Dataset entries:
* * * * *
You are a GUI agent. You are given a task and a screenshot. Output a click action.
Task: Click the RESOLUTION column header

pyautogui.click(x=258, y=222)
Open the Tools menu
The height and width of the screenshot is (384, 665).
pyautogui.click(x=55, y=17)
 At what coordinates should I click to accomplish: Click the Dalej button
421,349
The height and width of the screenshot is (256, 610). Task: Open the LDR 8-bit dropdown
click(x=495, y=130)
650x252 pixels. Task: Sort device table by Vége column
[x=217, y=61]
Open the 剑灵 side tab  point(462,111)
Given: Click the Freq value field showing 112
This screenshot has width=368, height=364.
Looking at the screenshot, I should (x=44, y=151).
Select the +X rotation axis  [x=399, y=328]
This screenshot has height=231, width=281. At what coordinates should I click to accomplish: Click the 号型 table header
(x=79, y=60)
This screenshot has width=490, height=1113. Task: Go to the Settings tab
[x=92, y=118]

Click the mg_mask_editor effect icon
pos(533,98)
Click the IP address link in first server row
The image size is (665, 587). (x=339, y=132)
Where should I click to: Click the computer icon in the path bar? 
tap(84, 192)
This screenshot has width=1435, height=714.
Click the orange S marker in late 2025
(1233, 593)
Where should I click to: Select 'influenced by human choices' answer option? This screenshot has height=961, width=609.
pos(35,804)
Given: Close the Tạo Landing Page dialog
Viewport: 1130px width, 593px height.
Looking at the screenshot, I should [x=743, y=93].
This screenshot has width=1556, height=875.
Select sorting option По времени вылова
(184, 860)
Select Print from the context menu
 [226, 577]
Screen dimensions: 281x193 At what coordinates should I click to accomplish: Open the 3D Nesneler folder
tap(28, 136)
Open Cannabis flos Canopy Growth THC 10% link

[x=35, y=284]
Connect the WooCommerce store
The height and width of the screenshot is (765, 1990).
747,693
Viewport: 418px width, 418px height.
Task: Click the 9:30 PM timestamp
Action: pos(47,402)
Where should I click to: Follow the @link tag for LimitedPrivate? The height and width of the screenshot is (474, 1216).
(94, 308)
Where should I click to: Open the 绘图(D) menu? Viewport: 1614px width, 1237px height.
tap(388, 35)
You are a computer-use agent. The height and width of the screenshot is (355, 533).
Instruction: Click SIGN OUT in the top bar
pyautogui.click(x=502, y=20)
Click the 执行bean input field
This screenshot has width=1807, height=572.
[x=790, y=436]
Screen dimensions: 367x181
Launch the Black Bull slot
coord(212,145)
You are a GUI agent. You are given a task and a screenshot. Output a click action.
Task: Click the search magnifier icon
* * * * *
▶ _Task item_:
The line above containing "The height and width of the screenshot is (384, 665).", the line containing "You are a computer-use", and every line between them are to be transcribed exactly; no other line is wanted.

▶ _Response to the task_:
The height and width of the screenshot is (384, 665).
pyautogui.click(x=55, y=17)
 At what coordinates should I click to accomplish: Click the Dalej button
421,349
The height and width of the screenshot is (256, 610). Task: Open the LDR 8-bit dropdown
click(x=495, y=130)
650x252 pixels. Task: Sort device table by Vége column
[x=217, y=61]
Open the 剑灵 side tab  point(462,111)
Given: Click the Freq value field showing 112
This screenshot has width=368, height=364.
Looking at the screenshot, I should (x=44, y=151).
Select the +X rotation axis  [x=399, y=328]
This screenshot has height=231, width=281. At what coordinates should I click to accomplish: Click the 号型 table header
(x=79, y=60)
This screenshot has width=490, height=1113. Task: Go to the Settings tab
[x=92, y=118]

Click the mg_mask_editor effect icon
pos(533,98)
Click the IP address link in first server row
The image size is (665, 587). (x=339, y=132)
Where should I click to: Click the computer icon in the path bar? 
tap(84, 192)
This screenshot has width=1435, height=714.
Click the orange S marker in late 2025
(1233, 593)
Where should I click to: Select 'influenced by human choices' answer option? This screenshot has height=961, width=609.
pos(35,804)
Given: Close the Tạo Landing Page dialog
Viewport: 1130px width, 593px height.
Looking at the screenshot, I should [x=743, y=93].
This screenshot has width=1556, height=875.
Select sorting option По времени вылова
(184, 860)
Select Print from the context menu
 [226, 577]
Screen dimensions: 281x193 At what coordinates should I click to accomplish: Open the 3D Nesneler folder
tap(28, 136)
Open Cannabis flos Canopy Growth THC 10% link

[x=35, y=284]
Connect the WooCommerce store
The height and width of the screenshot is (765, 1990).
747,693
Viewport: 418px width, 418px height.
Task: Click the 9:30 PM timestamp
Action: pos(47,402)
Where should I click to: Follow the @link tag for LimitedPrivate? The height and width of the screenshot is (474, 1216).
(94, 308)
Where should I click to: Open the 绘图(D) menu? Viewport: 1614px width, 1237px height.
tap(388, 35)
You are a computer-use agent. The height and width of the screenshot is (355, 533).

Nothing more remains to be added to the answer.